LA CRONACA. Il Monreale aveva cominciato alla grande, partendo subito a manetta, con due gol messi a segno da Salvo Pitarresi, sempre più trascinatore in campo e fuori, che affondava il coltello al 7' ed al 9' nella difesa trabiese. Tutto facile, quindi? Niente affatto. Gli ospiti, impegnati in piena lotta per la salvezza, giocavano la loro gagliarda partita e prima accorciavano in contropiede al 13' con Poma, quindi pervenivano al pareggio al 27' con Piazza.

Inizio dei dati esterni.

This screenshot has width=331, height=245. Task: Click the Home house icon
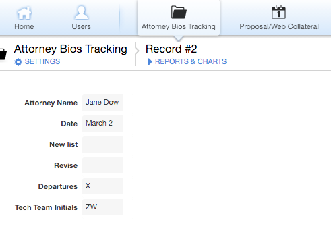(24, 13)
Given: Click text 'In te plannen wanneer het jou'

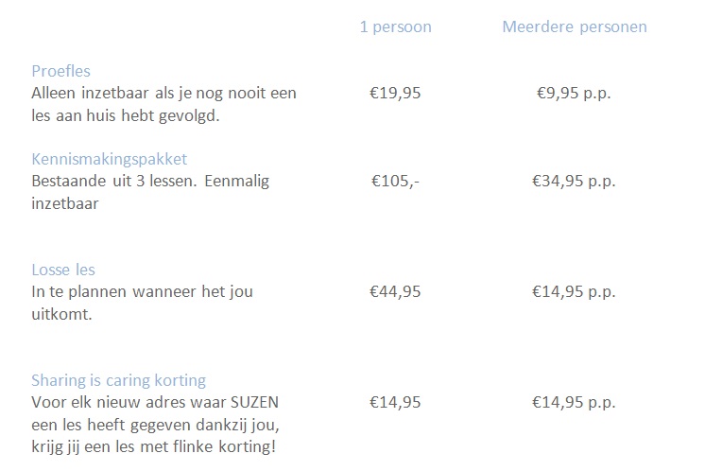Looking at the screenshot, I should coord(143,291).
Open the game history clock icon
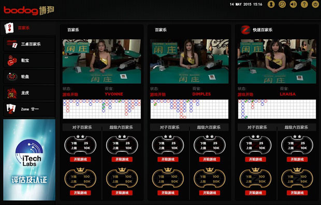The image size is (321, 205). 282,4
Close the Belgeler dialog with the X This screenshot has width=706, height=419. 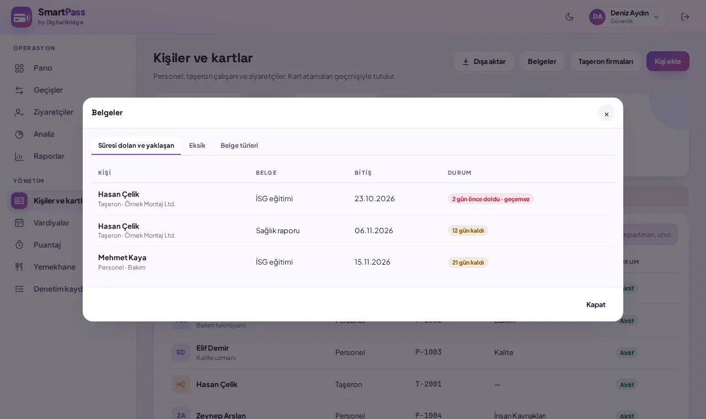coord(606,114)

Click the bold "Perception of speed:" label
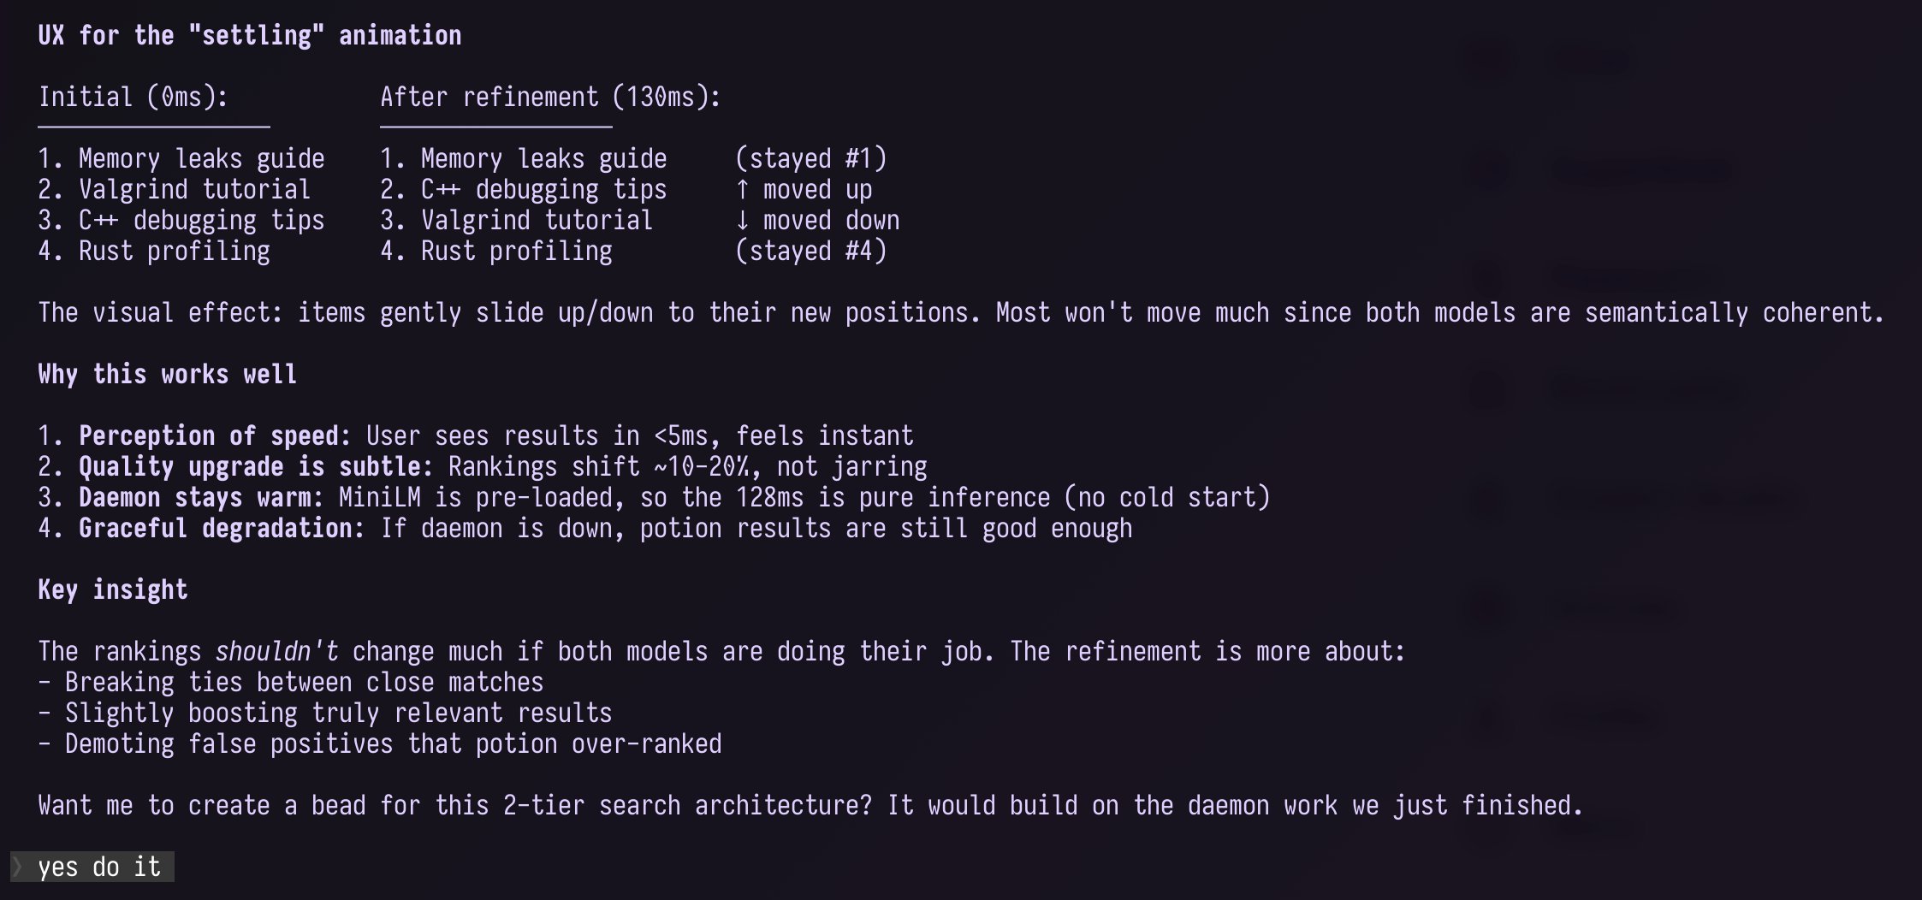[x=215, y=435]
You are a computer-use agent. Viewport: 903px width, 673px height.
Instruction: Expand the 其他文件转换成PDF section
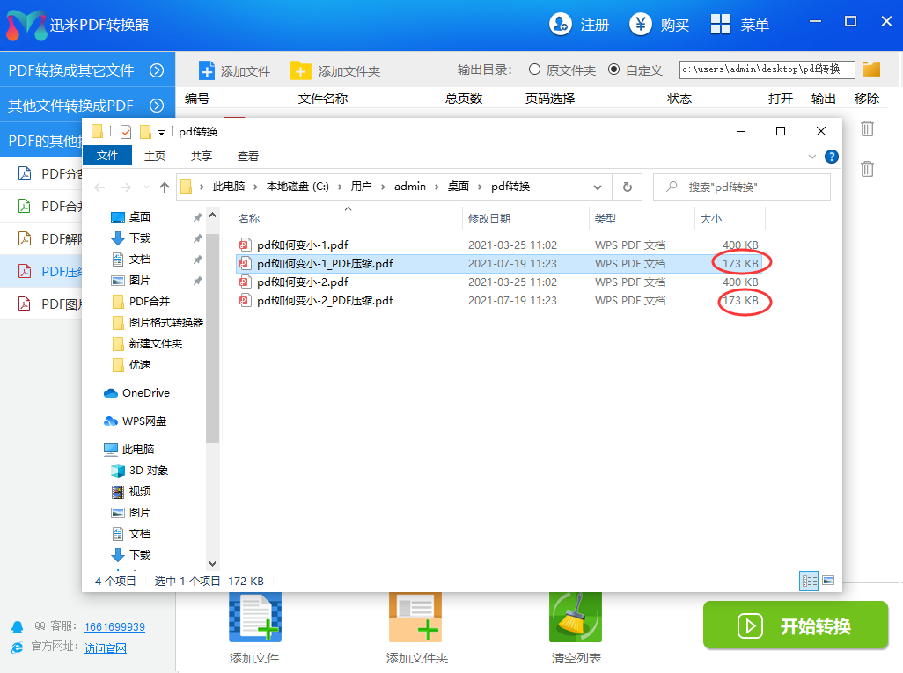157,106
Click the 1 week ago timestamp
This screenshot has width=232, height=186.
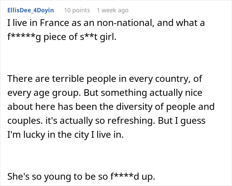pyautogui.click(x=112, y=10)
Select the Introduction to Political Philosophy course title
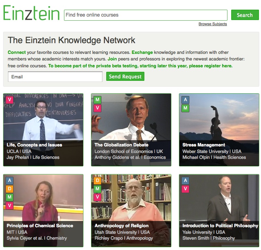 click(x=220, y=225)
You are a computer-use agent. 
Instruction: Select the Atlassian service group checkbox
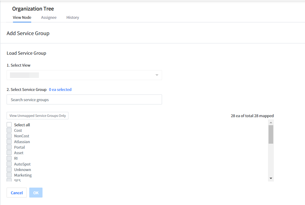click(x=9, y=142)
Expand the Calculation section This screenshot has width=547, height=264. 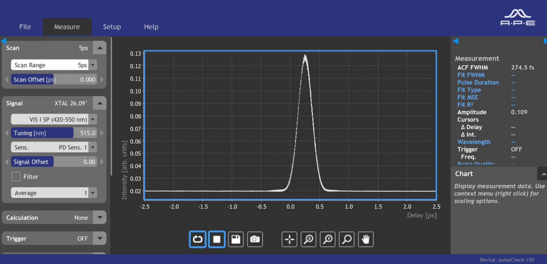tap(100, 218)
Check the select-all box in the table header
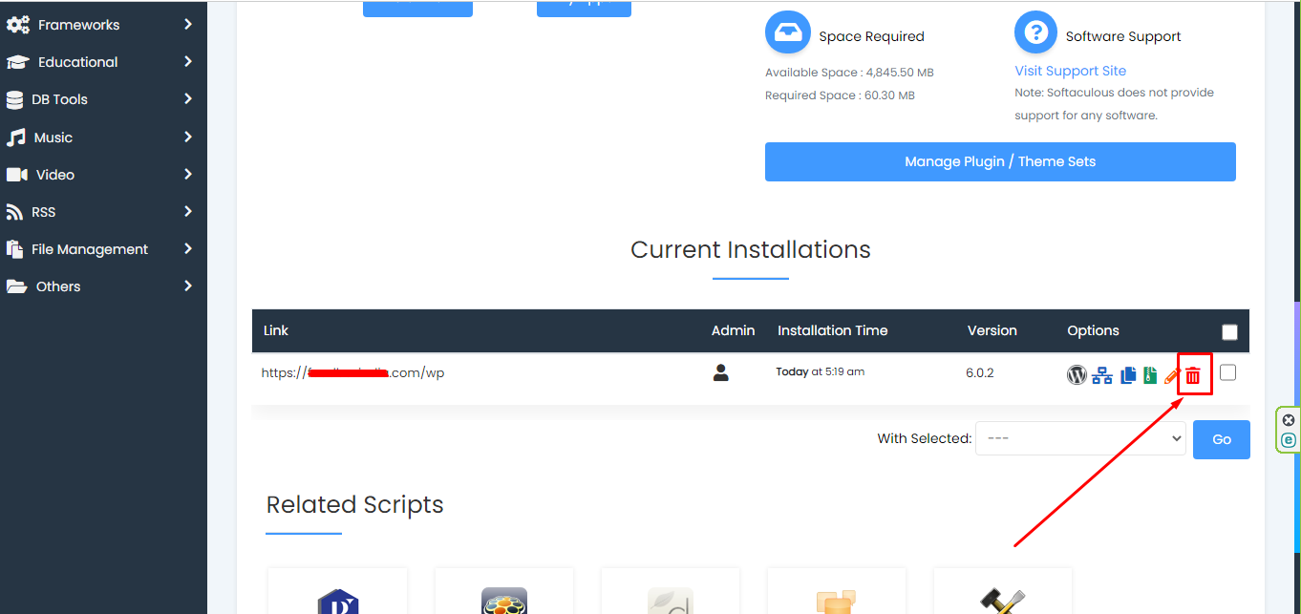 [1229, 330]
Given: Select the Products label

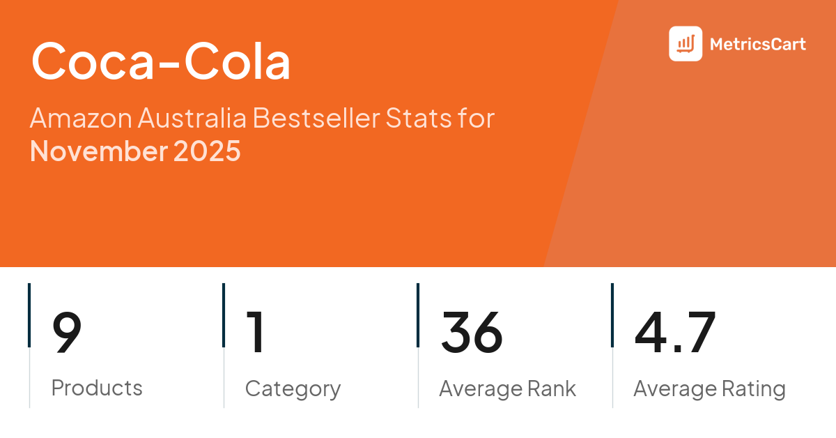Looking at the screenshot, I should pos(97,388).
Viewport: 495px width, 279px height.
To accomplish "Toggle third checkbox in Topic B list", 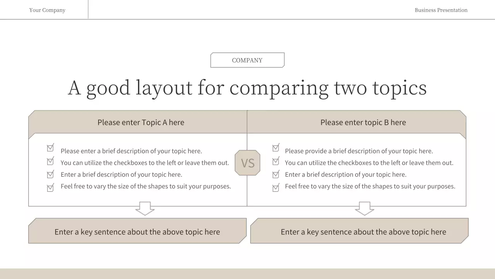I will (x=276, y=174).
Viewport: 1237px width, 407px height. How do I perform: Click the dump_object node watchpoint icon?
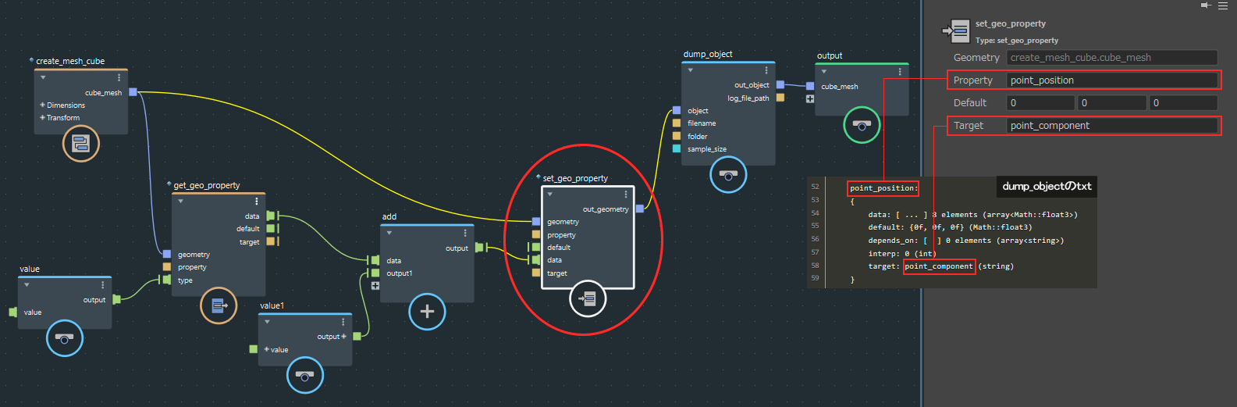click(x=728, y=175)
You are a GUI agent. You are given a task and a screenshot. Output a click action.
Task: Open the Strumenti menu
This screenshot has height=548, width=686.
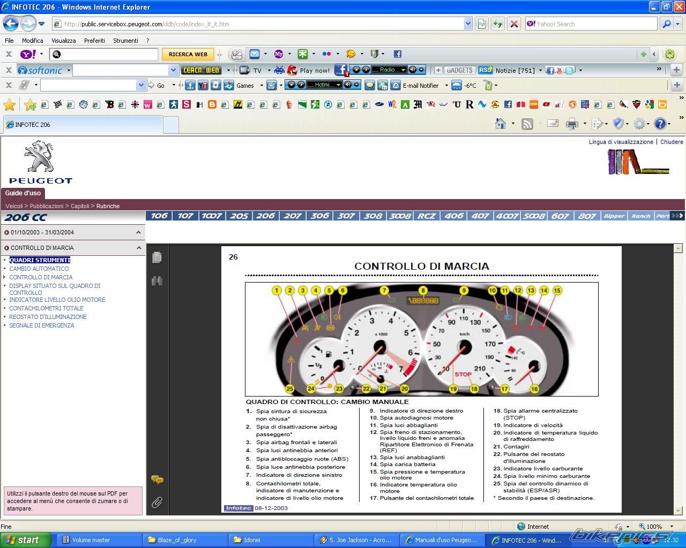(x=125, y=41)
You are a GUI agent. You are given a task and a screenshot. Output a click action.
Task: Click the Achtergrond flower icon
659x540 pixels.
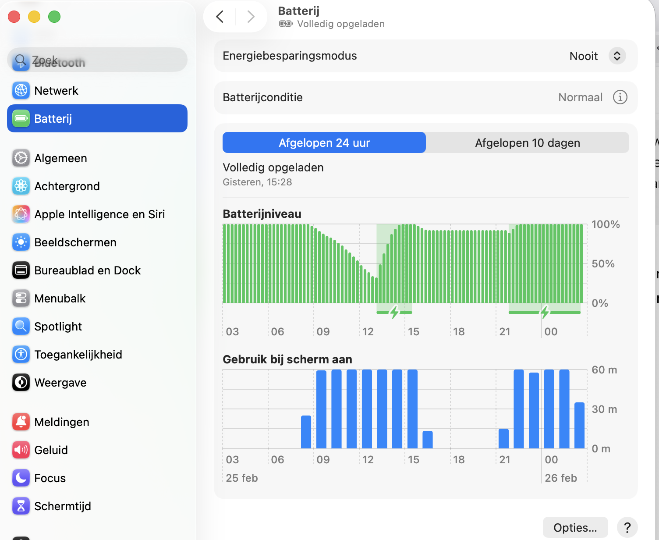point(21,186)
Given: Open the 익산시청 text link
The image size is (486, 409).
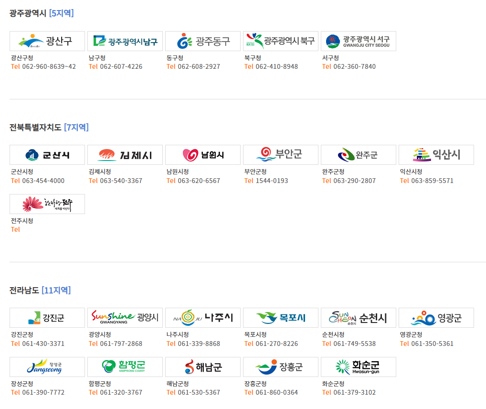Looking at the screenshot, I should [x=411, y=172].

Nella ripresa il ritmo si alzava parecchio, ma l'andazzo sembrava ricalcare quello del primo tempo. Monreale a fare la lepre, Real Trabia il cane. A mettere la freccia era sempre Pitarresi al 9', quindi arrivava il quarto gol al 13' con un'invenzione di Gianmario Fuschi, che si liberava d'astuzia del suo avversario diretto, e poi trafiggeva il portiere avversario con un destro rasoterra in diagonale.
Dei tre minuti finali sciagurati abbiamo già parlato: andavano a segno prima Pisciotta, quindi capitan Marchese, che la buttava dentro da sottomisura, sfruttando un contropiede con il Monreale colpevolmente piazzato male.
Al triplice fischio, quindi, amarezza e facce lunghe. Questo Monreale, comunque, gode di buona salute e per la lotta al vertice ci sarà senz'altro.
La società, frattanto, si gode la convocazione nella rappresentativa regionale Under 15 di due suoi piccoli calciatori: Antonino Fuschi e Andrea Anitra, che domani saranno a Piazza Armerina assieme ai migliori ragazzini della stessa categoria. Per loro, se saranno bravi con i piedi e con la testa, quindi, il futuro sembra partire del migliore dei modi.